Mills is an active member of the First Presbyterian’s Friendship Circle and is a choir member. She is known to be one of the first arrivals for each Wednesday morning’s prayer breakfast, where she can be found cooking eggs for the participants.

“The church is very close to my heart,” Mills said. “I’ve always been involved in my church work. Your church grounds you and gives you strength to do things in your life. My church family is very important to me.”

Mills’ late husband, Jack Mills, served on the hospital board.

“I’ve always been close to the hospital,” Mills said. “I was on the board in years past, but now I’m just volunteer.”

Westminster Woods is an independent living facility for senior citizens. The Louisiana Synod sponsors Westminster Woods. She has served on the Westminster Board since it began in 1997. She has been board president for the last two years.

Mills also played a key role in Bogalusa’s recent Centennial Celebration and served on the Tour of Homes Committee.
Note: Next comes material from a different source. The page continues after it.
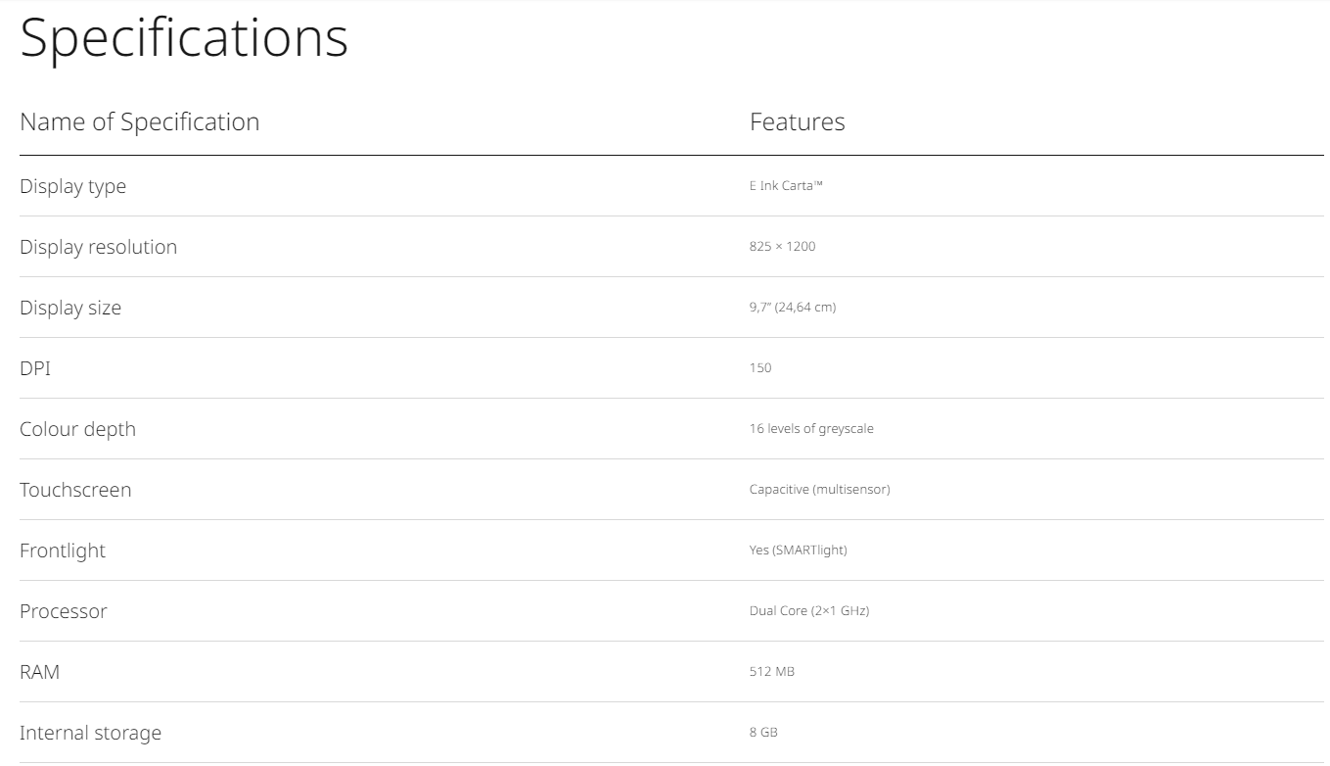1330x766 pixels.
Task: Click the Specifications page heading
Action: pos(184,38)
Mills has been a member of the Civic League since 1951 and is currently a sustaining member. Additionally, she was a founding member of the Bogalusa Medical Center Auxiliary, now known as the Pink Ladies.
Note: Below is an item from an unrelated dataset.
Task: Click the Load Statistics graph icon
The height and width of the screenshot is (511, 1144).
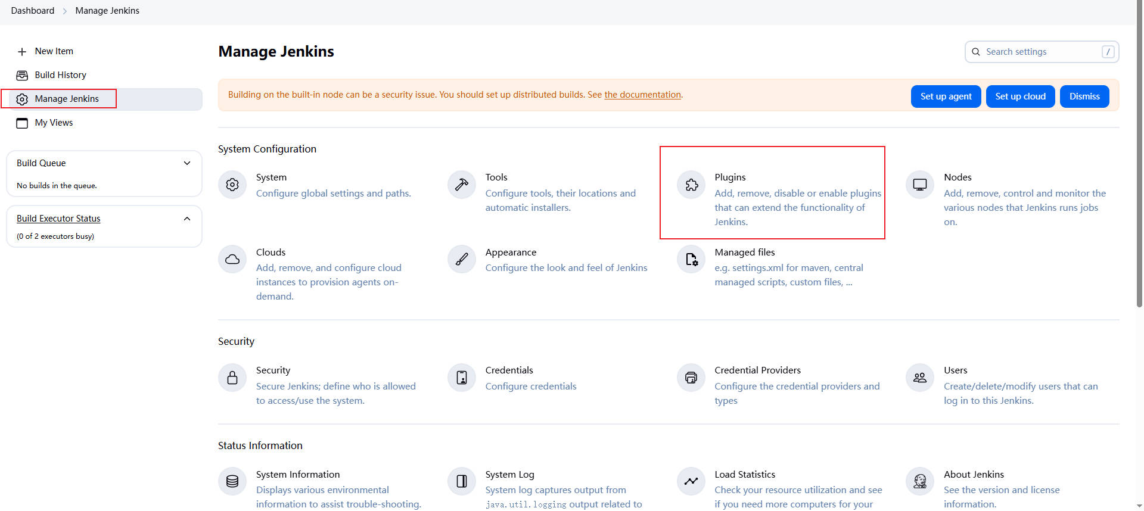Action: coord(691,481)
She has served on the YWCA Board, Campfire Board of Directors and Bogalusa Community Medical Center. She has been a member of Ingleside Literary Society since the 1950s.

After retiring as manager from the Coca-Cola plant, Mills worked for 10 years with the Bogalusa Heart Study. She also worked at the Bogalusa City School Board.

“Since I live alone and all my children are grown, I love to be out in the public with people,” Mills said. “I enjoy my time volunteering. There is so much that needs to be done in the city.”

Her late husband passed away in 1975. Along with Emily, living children include a son, John, who lives in Michigan, and another daughter, Linda, who lives in Covington. A daughter, Susan Wood, passed away from cancer, but she and her husband, the late Terry Wood, left Mills with two grandchildren, John Mason Wood and Melissa Wood.

Mills said the International Perfume Bottle Collectors Convention is therapeutic.

“I just love glass. Through the years I would have beautiful perfume bottles that you couldn’t throw away. The convention has been a learning experience with a lot of nice people to be around,” she said.

Mills grew up in Texas and moved to Bogalusa in the 1940s.

It seems quite a few recent Bogalusa Citizen of the Year honorees have happened to be out of town at the time they were notified of their selection.

“Maybe that helped me win,” Mills said. “It’s just really an honor, and I appreciate the committee that selected me.”